§ Selected excerpt:
The Bosphorus Cross-Continental Swim () is an annual open water swimming event between the continents Europe and Asia held annually at Bosphorus, Istanbul, Turkey. Established in 1989, the event is organized by the Turkish Olympic Committee and sponsored by Samsung.

History
The event was held for the first time on July 23, 1989 and 64 men and 4 women took part. The next year, the course's start was relocated from Çubuklu to Kanlıca, extending the distance to . In 1992, the event became international with the participation of 22 swimmers from Czechoslovakia and two from the United States. The course record was set in 2006 by Turkish swimmers Alişan Alaşlı in the men's category with 39:07.11 and Beren Kayrak in the women's category with 40:50.35. Since 2010, every swimmer completing the course receives a certificate titled "Intercontinental Swimmer".

Notable swimmers
Many notable swimmers from all over the world have entered the event during its history. In 2012, American swimmer Mark Spitz, nine-time Olympic champion, and former world record-holder in seven events, was a guest, and performed shows. In 2013, Australian Olympic gold medalist swimmer Ian Thorpe was also a competitor.

Turkish woman Fatma Nazan Göğen has taken part every year since its beginning in 1989. Turkish Levent Aksüt has been the oldest swimmer so far at the age of 85. Local sportsman Hasan Eskioğlu holds the record for the most victories at ten times, of which seven were in a row.

Participation
More than 2,000 swimmers, including over 500 females with half of them being foreigners, from over 50 countries participate at the event. As of 2019, the number of foreign swimmers is limited to 1,200, and only up to 350 are permitted to participate from each country. Rising popularity of the race, especially in Russia and Ukraine, led to a huge rush for slots, with whole international quota being filled in less than an hour after the start of registration in January. There are 12 age categories for each gender, from the age of 14 to 70 and over.

§ Instruction 1:
Rewrite all three entries below with every "menu" changed to "dropdown" and everything else kept the same. Leave out the pictures.
The article on the Bosphorus swim has no connection to the entries that follow.

§ Listing:
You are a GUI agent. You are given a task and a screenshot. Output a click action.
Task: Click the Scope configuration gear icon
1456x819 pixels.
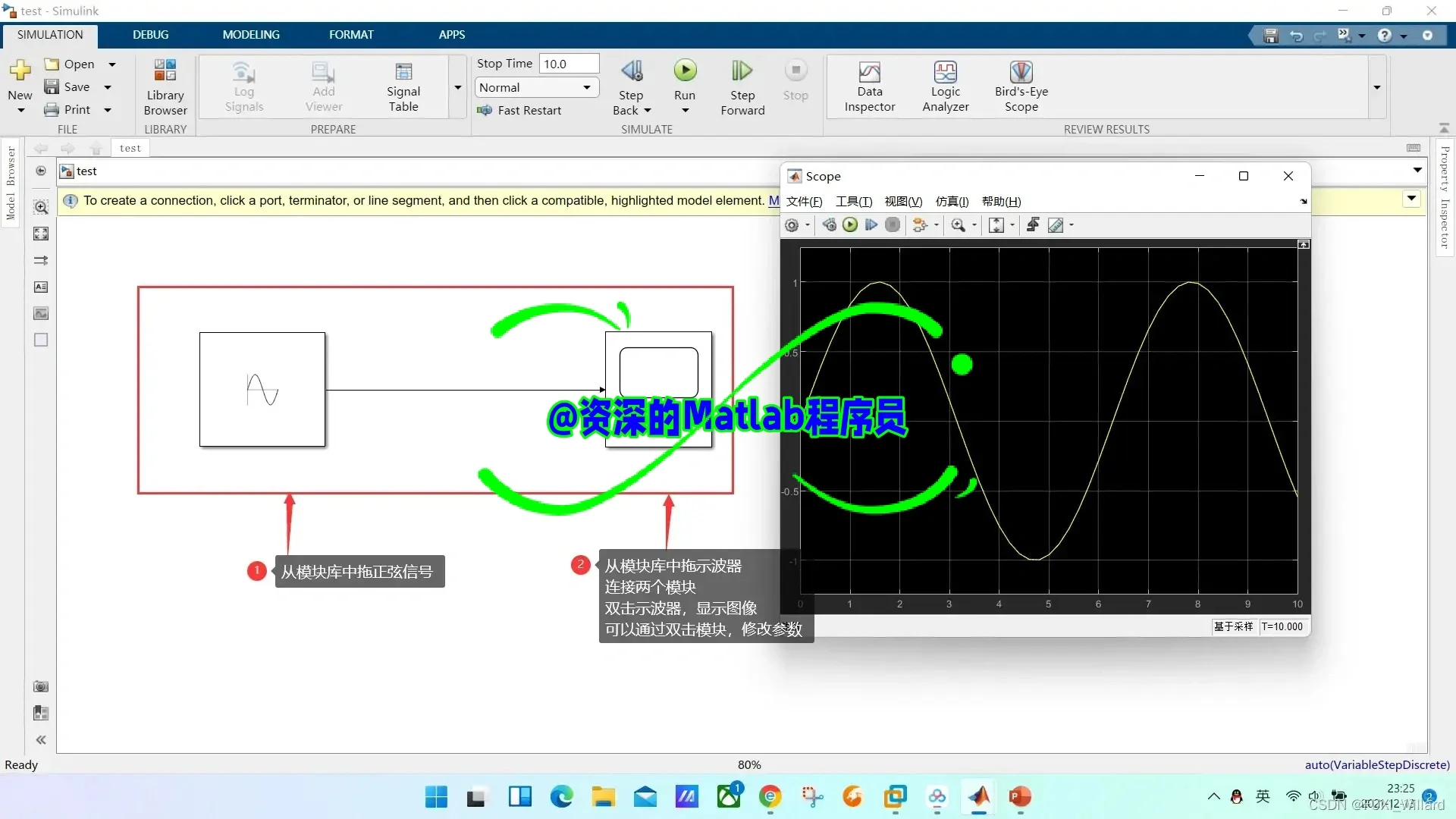(x=792, y=225)
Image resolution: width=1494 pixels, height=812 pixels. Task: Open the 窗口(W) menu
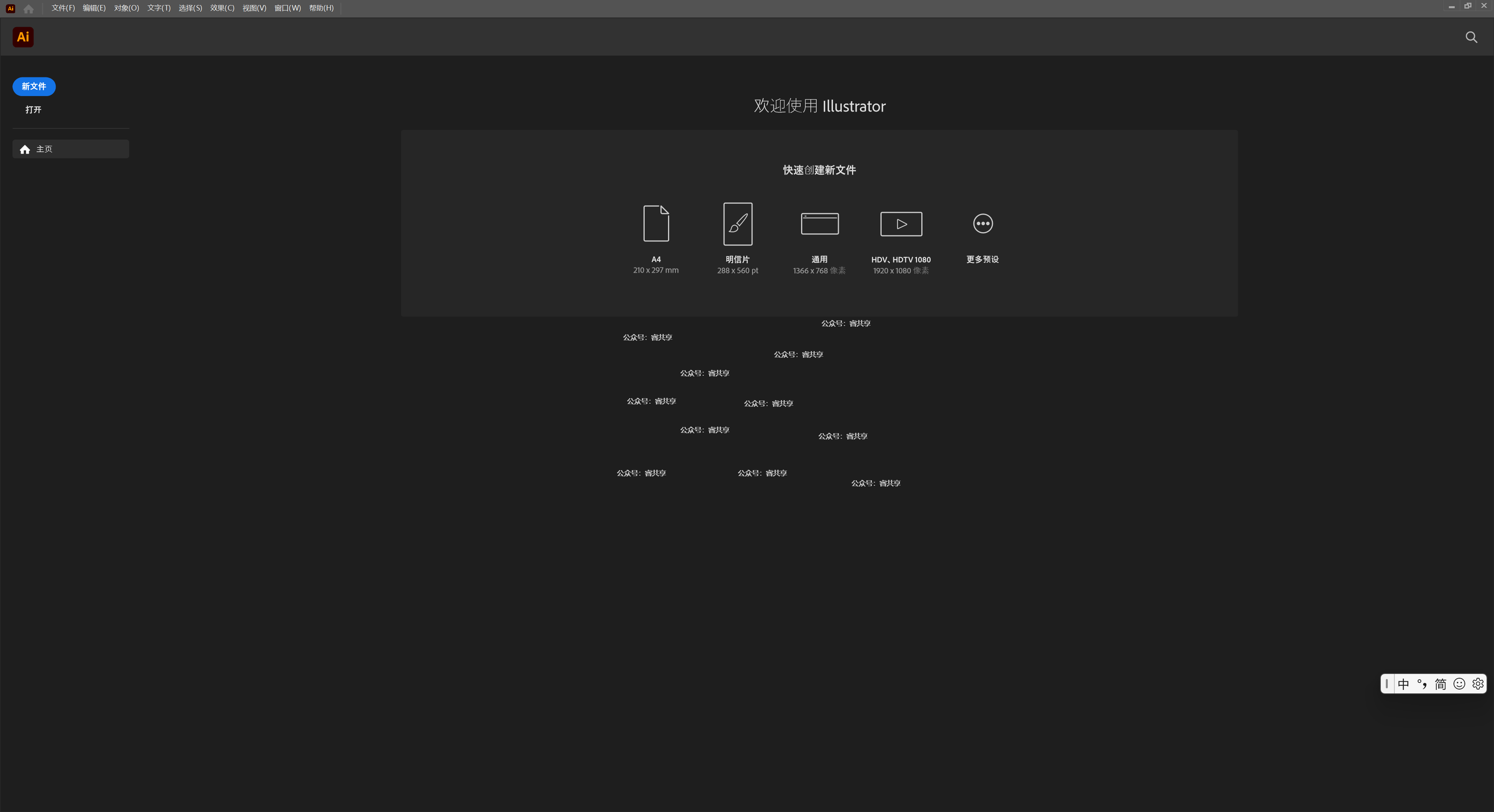click(x=287, y=8)
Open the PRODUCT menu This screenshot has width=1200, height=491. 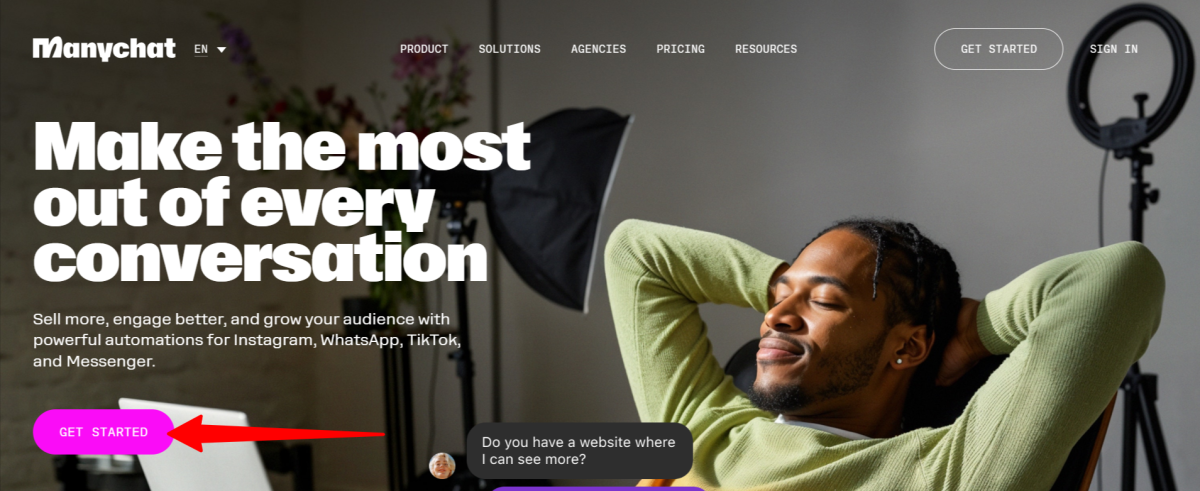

§ Instruction 2:
From the article on the Bosphorus swim, print the passage from "Turkish woman Fatma" up to and including "70 and over.".

§ Exercise answer 1:
You are a GUI agent. You are given a task and a screenshot. Output a click action.
Task: Click the Scope configuration gear icon
1456x819 pixels.
(x=792, y=225)
Image resolution: width=1494 pixels, height=812 pixels. Task: Open the 窗口(W) dropdown
click(x=287, y=8)
Open the PRODUCT dropdown This screenshot has width=1200, height=491. 

§ Exercise answer 2:
Turkish woman Fatma Nazan Göğen has taken part every year since its beginning in 1989. Turkish Levent Aksüt has been the oldest swimmer so far at the age of 85. Local sportsman Hasan Eskioğlu holds the record for the most victories at ten times, of which seven were in a row.

Participation
More than 2,000 swimmers, including over 500 females with half of them being foreigners, from over 50 countries participate at the event. As of 2019, the number of foreign swimmers is limited to 1,200, and only up to 350 are permitted to participate from each country. Rising popularity of the race, especially in Russia and Ukraine, led to a huge rush for slots, with whole international quota being filled in less than an hour after the start of registration in January. There are 12 age categories for each gender, from the age of 14 to 70 and over.